The H-1B non-immigrant classification was created to facilitate the employment of foreign workers in "specialty occupations" in the United States. The Immigration and Nationality Act (INA) defines a specialty occupation as "one which requires the theoretical and practical application of a body of highly specialized knowledge requiring the attainment of a bachelor's or higher degree as a minimum for entry into the occupation."
Sponsoring an employee involves applications to the Department of Labor and Department of Homeland Security, and requires compliance with numerous immigration and labor regulations. All applications for H-1B status at William & Mary will be filed through the Reves Center for International Studies. For more information on the H-1B process, see the Reves Center's page on H-1B sponsorship.
Eligibility for H-1B Classification
To be eligible for sponsorship for H-1B status at the university, a position must meet the following criteria:
- It is a specialty occupation requiring specialized knowledge.
- The position and occupation require the minimum of a bachelor's degree or equivalent in the relevant field of study.
- It is a full-time, salaried position.
- The salary must meet Department of Labor requirements.
The following types of positions are most commonly used for H-1B status:
- Post-doctoral research associates
- Tenure-track faculty appointments
- Professional/Professional faculty appointments
- Visiting professors and lecturers
The H-1B classification may not be used for the following types of positions:
- Operational staff positions not requiring the minimum of a bachelor's degree as a common requirement for that position and occupation
- Part-time or hourly positions
- Adjunct instructors/professors
Time Limits for H-1B Status
William & Mary may sponsor an employee for H-1B status for up to six years. This can be done in 2 three-year increments. Additionally, if the employee is being sponsored by the university for permanent residency (Green-card) and the application for permanent residency is not yet approved by the time the six years are up, the university can extend the H-1B in one year increments until permanent residency is approved, provided that the university filed for labor certification before the beginning of the sixth year of the H1B.
If an employee has been in H-1B status for six years and he /she departs the U.S. for at least 12 consecutive months, he/she is eligible for another six years of H-1B status.
The six years of H-1B status are cumulative. That is, if the employee worked for another employer in H-1B status for two years, he/she would only have four years of H-1B remaining for W&M.

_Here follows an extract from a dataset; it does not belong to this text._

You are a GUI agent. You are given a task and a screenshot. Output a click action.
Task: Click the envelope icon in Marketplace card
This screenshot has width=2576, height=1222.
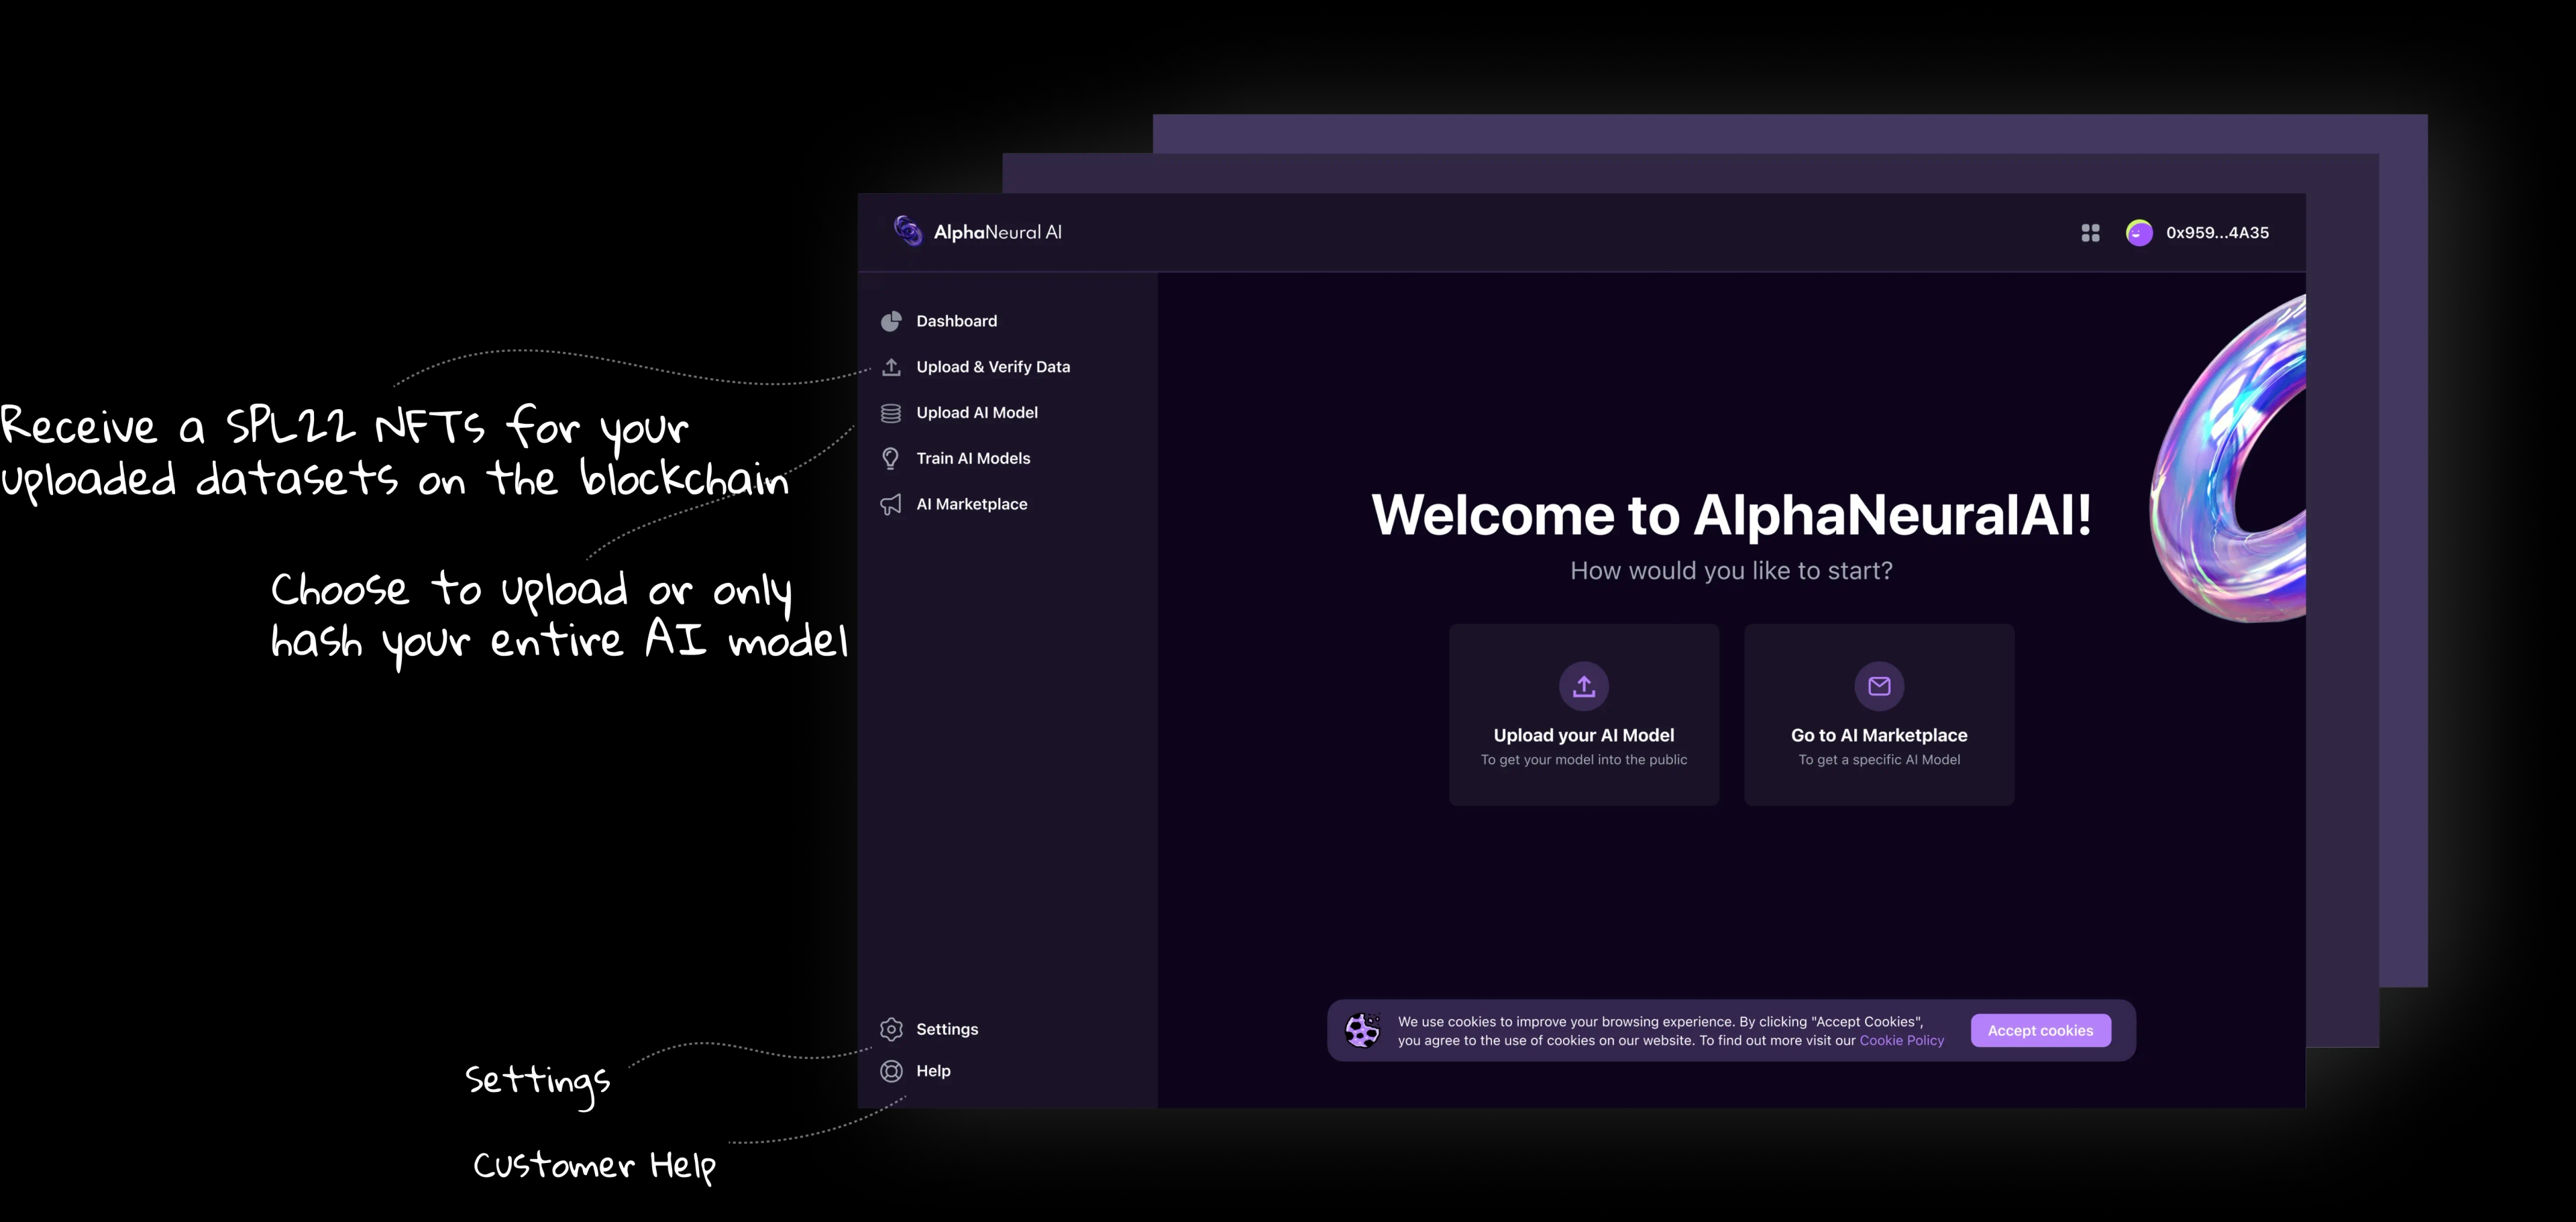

Filing Fees and Other Costs Associated with the H-1B Classification
As mandated by Congress, the filing fee for H-1B applications is $325. Additionally, effective March 8, 2004, all petitions for new H-1Bs (i.e. not extensions but includes transfers) will be subject to a $500 fraud fee. Both of these fees are considered filing fees and as such, federal law requires that they must be paid by the employer; these will be paid by the Reves Center. Premium Processing, a service that reduces the standard processing time from 2-3 months to 15 business days, requires an additional fee of $1225. This may be paid by either the employer or employee.
Responsibility for Filing H-1Bs for Employment at W&M
The Reves Center for International Studies retains sole authority for advising on, determining eligibility for, and filing H-1B petitions for positions at William & Mary and the Virginia Institute of Marine Science (VIMS). Any questions concerning eligibility or required paperwork for H-1B classification should be directed to the Reves Center. While outside attorneys may be consulted for counsel, they are not authorized to file petitions for H-1B status on behalf of the institution. Any H-1B filed by an outside attorney will not be considered valid for employment and will be withdrawn. This is outlined in the Memorandum to Attorneys.
[[sjsech, Steve Sechrist]] oversees the H-1B program for William and Mary. For questions regarding H-1B status, please contact him at 757-221-3437.
Honoraria, Outside Employment, and Institutional Joint Ventures
Persons in H-1B status at William & Mary may not accept honoraria from outside institutions or employers. They may however, be reimbursed travel expenses, including state approved per-diem, hotel, and flight.
Persons in H-1B status at William & Mary may not accept employment from outside institutions or employers unless they have filed a concurrent H-1B petition for such employment.
In cases where a formal joint venture, relationship, or sponsorship exists between William & Mary and another organization or institution, an employee sponsored for H-1B status by W&M may work on projects pursuant to that joint venture; however, the W&M employee may only receive remuneration for such services directly from the College unless a concurrent H-1B petition has been filed by the other organization or institution.
Address Changes in H-1B Status
Persons on H-1B status are required to notify USCIS of any change in their residential address within 10 days of moving by completing an AR-11 "Alien Change of Address" notification form and sending it to USCIS.
The Reves Center suggests making that anyone submitting it photocopy of complete AR-11/AR-11SR for theirpersonal records. It is also suggested (though not required) that they send the form by certified mail so that they have proof that they have complied with the requirement.